Interviews with the Maintenance Director revealed that the hospital was not aware that the generators required remote shut-down switches.

This finding was observed and discussed with the Maintenance Director.

LIFE SAFETY CODE STANDARD

Tag No.: K0145

Based upon staff interviews, observations and record reviews the facility was unable to verify that the type one essential electrical system (EES) is divided into the critical branch, life safety branch and the emergency system in accordance with NFPA 99.

The findings include but are not limited to:

The facility has failed to ensure that the life safety branch of the the hospital furnished electrical drawings detailing the various branches of the Essential Electrical System (EES). The drawing showed that the EES is not in compliance with the National Fire Protection Association Standard 99 (NFPA 99).

The findings include but are not limited to:

Observations made during document review of the generator branches revealed that the Life Safety Branch (LSB) of the EES has the following circuits that are not permitted on the LSC branch:

> Cable Television Power
> Nurse Call System
> Power for the Steam Boiler and Autoclave
>Security Camera
>Computers for designated Offices
>Electrical and lights for designated Offices

2. The following permitted Circuits were also observed:

> Exit Egress Lighting
> Door hold open devices
> Fire alarm System
> Smoke / Fire Damper power

Interview with the Maintenance Director revealed that the not permitted items were color coded to move to the equipment branch, but had not been done yet. The hospital is aware of the deficiency in the Life Safety Branch and has a waiver in place. I asked the facility Administrator to produce the waiver. The waiver could not be produced at the time of survey.

This finding was observed and discussed with the Maintenance Director and the Administrator.

LIFE SAFETY CODE STANDARD

Tag No.: K0147

The facility has failed to ensure that the facility was free of electrical hazards. The facility failed to ensure that when power strips and multi-plug adaptors were used that they were being used correctly. This could allow for an electrical fire to start and thus expose patients, visitors, and staff to the threat of fire.

The findings include, but are not limited to:

Based upon observations and staff interviews on May 12, 2015 between approximately 11:00am and 4:30pm, I observed improper use of power strips in the following locations:

1. At 11:00am, I observed an unapproved adaptor in use in the Administrator's Office/Conference room. This adaptor did not have an over-current feature and did not have a reset button.
2. At 11:05am, I observed that the desk next to Accounts Receivable in the basement has a power strip into an unapproved adaptor.
3. At 11:05am, I observed a white extension cord onto a power strip for stapler and calculator in the Business Office.
4. At 11:06am, I observed that Patient Account Rep has power strip into a power strip.
5. At 11:06am, I observed the Business office to have a refrigerator into a power strip.
6. At 11:15am, I observed a white extension cord for Acct, Rep Desk.
All the above are in the basement.
7. At 11:30am, I observed Respitory Therapy Office to have a white extension cord for battery charger.
8. At 11:30am, I observed Respitory Therapy Office to have an extension cord feeding a power strip.
9. At 11:47am, I observed Doctor's ER office has microwave and refrigerator plugged into a power strip.
10. At 2:33pm, I observed Dr's dictation/Acute Area has beige extension cord for fridge and coffee maker.
11. At 3:05pm, I observed Info Systems to have power strip into power strip.

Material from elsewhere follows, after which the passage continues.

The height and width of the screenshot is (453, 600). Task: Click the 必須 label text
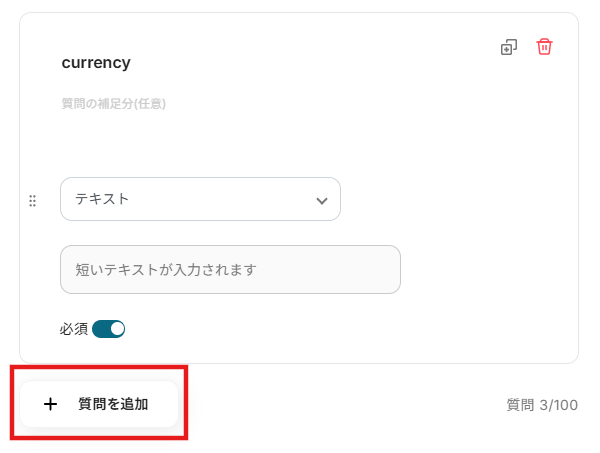[74, 329]
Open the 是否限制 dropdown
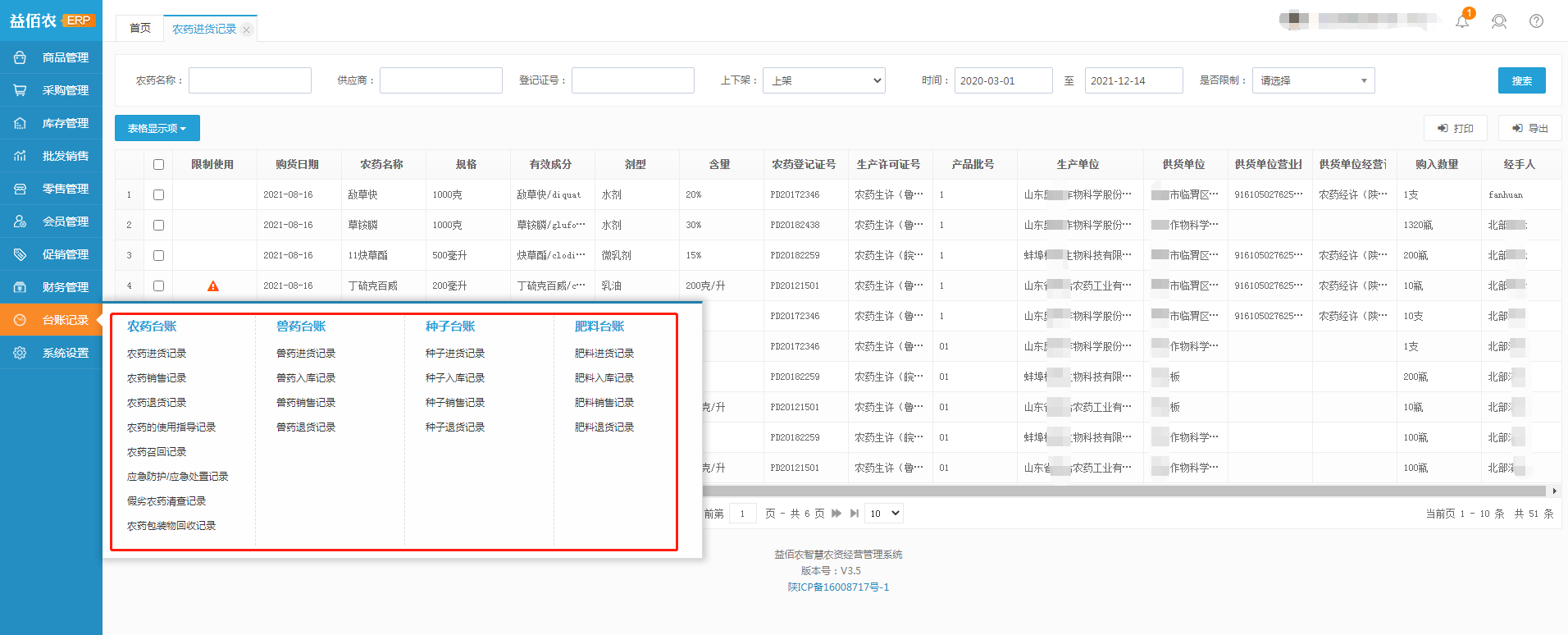 (x=1313, y=80)
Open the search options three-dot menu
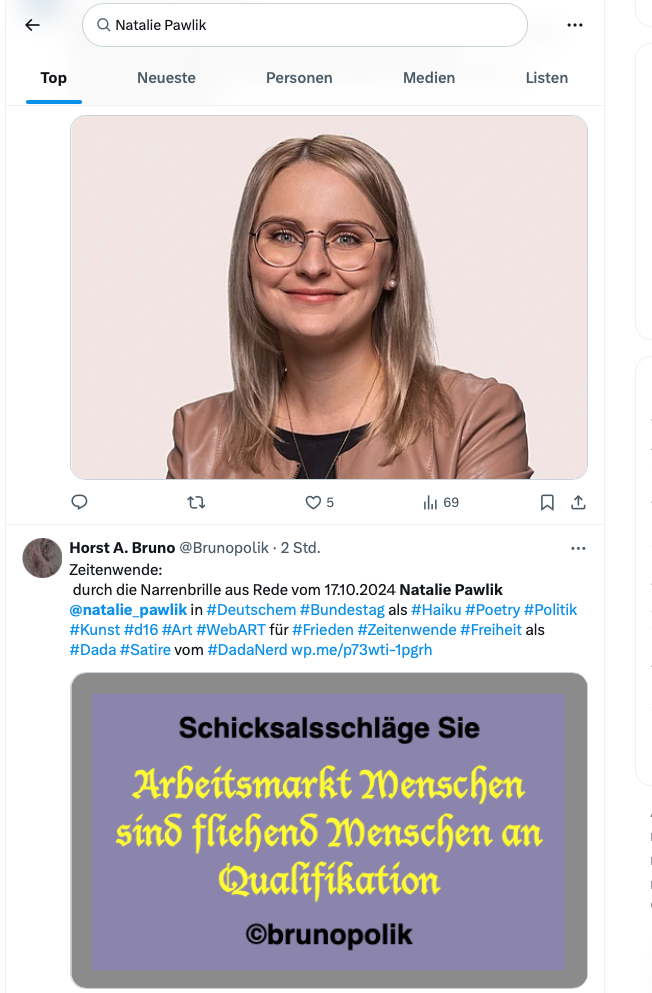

None of the above items are in patient care areas. All must be corrected. Use of a waiver in these instances are not allowed.

Interview with the Maintenance Director revealed that he was not aware of all these incorrect electrical items. Interview revealed that there is not system in place for periodic checks for these items so that they do not reoccur.

These findings were observed and discussed with the Maintenance Director.